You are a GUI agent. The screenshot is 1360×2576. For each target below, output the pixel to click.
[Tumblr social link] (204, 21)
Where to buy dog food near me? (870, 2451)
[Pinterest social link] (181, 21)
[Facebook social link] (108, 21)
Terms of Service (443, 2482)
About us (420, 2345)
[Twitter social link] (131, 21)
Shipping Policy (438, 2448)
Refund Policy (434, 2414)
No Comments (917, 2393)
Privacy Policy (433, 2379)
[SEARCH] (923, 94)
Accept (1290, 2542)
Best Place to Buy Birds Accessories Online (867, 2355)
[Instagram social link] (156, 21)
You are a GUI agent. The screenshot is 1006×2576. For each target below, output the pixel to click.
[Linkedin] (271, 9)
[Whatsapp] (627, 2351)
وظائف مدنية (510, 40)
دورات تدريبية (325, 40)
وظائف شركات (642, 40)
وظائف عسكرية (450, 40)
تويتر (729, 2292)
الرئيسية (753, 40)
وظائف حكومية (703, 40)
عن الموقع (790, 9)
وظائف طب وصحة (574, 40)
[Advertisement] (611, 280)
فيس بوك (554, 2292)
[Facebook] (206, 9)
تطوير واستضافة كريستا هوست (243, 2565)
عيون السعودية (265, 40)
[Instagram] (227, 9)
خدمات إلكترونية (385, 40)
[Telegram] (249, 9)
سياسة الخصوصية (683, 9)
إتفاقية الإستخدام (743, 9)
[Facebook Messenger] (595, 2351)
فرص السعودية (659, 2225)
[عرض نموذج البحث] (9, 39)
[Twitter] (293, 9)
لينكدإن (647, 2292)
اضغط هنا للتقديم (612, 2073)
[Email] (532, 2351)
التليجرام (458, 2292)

Your instructions
Retype only the lines above between the line with "[Tumblr social link] (204, 21)" and the line with "[Whatsapp] (627, 2351)", counting those two lines as well, and keep every character as it is.

Task answer
[Tumblr social link] (204, 21)
Where to buy dog food near me? (870, 2451)
[Pinterest social link] (181, 21)
[Facebook social link] (108, 21)
Terms of Service (443, 2482)
About us (420, 2345)
[Twitter social link] (131, 21)
Shipping Policy (438, 2448)
Refund Policy (434, 2414)
No Comments (917, 2393)
Privacy Policy (433, 2379)
[SEARCH] (923, 94)
Accept (1290, 2542)
Best Place to Buy Birds Accessories Online (867, 2355)
[Instagram social link] (156, 21)
You are a GUI agent. The screenshot is 1006×2576. For each target below, output the pixel to click.
[Linkedin] (271, 9)
[Whatsapp] (627, 2351)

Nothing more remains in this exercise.